§ PROVIDED DATA:
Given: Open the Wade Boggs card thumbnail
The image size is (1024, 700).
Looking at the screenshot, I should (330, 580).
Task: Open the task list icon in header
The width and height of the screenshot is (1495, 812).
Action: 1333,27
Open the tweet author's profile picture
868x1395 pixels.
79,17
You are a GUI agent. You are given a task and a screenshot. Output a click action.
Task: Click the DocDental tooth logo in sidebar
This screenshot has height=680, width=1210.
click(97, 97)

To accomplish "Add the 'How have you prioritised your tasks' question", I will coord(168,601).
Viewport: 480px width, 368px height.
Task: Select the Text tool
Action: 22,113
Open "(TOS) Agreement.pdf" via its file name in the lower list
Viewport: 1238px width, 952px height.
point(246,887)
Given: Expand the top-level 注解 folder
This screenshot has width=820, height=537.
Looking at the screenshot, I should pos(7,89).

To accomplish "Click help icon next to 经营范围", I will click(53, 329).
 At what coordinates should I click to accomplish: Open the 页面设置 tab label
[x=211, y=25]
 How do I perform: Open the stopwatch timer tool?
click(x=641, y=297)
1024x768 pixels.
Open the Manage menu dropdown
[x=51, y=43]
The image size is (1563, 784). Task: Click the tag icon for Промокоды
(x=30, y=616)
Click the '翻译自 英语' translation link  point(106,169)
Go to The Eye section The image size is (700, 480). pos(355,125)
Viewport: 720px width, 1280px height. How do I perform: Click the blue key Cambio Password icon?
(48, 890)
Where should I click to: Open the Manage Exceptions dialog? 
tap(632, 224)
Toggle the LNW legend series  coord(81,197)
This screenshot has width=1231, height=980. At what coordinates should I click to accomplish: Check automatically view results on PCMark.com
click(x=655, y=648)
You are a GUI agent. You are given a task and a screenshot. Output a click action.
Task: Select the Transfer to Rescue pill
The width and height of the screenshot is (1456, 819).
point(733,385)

§ REQUIRED ACTION: Using the entries above, give back exactly the line containing "At what coordinates should I click to accomplish: Open", the line containing "Click the '翻译自", and every line between them, and nothing else.

§ ANSWER TO THIS TASK:
 At what coordinates should I click to accomplish: Open the 页面设置 tab label
[x=211, y=25]
 How do I perform: Open the stopwatch timer tool?
click(x=641, y=297)
1024x768 pixels.
Open the Manage menu dropdown
[x=51, y=43]
The image size is (1563, 784). Task: Click the tag icon for Промокоды
(x=30, y=616)
Click the '翻译自 英语' translation link  point(106,169)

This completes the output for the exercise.